Wherever the string "will" shows up in the data below, copy the whole line.

--- Records to use Enclosed Below ---

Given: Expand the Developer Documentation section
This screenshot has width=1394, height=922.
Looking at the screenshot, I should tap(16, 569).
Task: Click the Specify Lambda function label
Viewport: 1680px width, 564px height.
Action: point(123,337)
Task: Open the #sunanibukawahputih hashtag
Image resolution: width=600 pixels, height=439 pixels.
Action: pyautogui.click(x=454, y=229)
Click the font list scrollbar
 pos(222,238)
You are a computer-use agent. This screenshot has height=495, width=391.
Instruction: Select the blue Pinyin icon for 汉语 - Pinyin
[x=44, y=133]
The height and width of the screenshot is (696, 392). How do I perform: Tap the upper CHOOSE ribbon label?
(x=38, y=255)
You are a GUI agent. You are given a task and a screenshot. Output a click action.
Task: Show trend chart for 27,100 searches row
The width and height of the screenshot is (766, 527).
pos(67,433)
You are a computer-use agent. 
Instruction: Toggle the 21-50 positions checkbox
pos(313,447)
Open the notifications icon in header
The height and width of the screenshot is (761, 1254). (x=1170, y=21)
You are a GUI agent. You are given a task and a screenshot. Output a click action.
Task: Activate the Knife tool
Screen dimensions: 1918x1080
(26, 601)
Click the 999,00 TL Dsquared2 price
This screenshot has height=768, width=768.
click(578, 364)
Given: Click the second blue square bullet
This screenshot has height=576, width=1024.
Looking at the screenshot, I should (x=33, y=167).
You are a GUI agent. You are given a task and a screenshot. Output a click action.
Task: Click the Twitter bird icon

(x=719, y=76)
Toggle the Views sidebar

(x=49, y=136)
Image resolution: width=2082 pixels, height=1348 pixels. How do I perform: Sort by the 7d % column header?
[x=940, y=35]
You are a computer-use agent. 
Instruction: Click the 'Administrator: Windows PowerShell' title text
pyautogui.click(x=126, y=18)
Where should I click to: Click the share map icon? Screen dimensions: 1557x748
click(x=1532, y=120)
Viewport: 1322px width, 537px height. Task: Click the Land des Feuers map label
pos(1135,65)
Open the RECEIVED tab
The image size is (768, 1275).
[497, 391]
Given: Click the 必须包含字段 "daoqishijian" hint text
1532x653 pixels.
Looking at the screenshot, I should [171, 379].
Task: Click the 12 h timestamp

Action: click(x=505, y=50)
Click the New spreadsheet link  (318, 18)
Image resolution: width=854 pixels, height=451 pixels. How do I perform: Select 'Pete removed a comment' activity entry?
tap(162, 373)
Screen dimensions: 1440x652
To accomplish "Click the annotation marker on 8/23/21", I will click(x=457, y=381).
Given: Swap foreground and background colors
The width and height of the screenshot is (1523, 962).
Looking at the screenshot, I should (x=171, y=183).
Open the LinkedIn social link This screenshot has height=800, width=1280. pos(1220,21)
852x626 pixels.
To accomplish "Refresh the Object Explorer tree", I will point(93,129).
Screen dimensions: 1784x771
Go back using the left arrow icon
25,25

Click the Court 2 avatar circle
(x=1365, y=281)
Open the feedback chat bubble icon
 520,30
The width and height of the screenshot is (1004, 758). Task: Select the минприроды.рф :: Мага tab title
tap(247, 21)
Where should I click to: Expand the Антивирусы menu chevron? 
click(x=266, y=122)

--- End of Enclosed Records to use ---

## [Task result]
To accomplish "Click the annotation marker on 8/23/21", I will click(x=457, y=381).
To accomplish "Refresh the Object Explorer tree", I will point(93,129).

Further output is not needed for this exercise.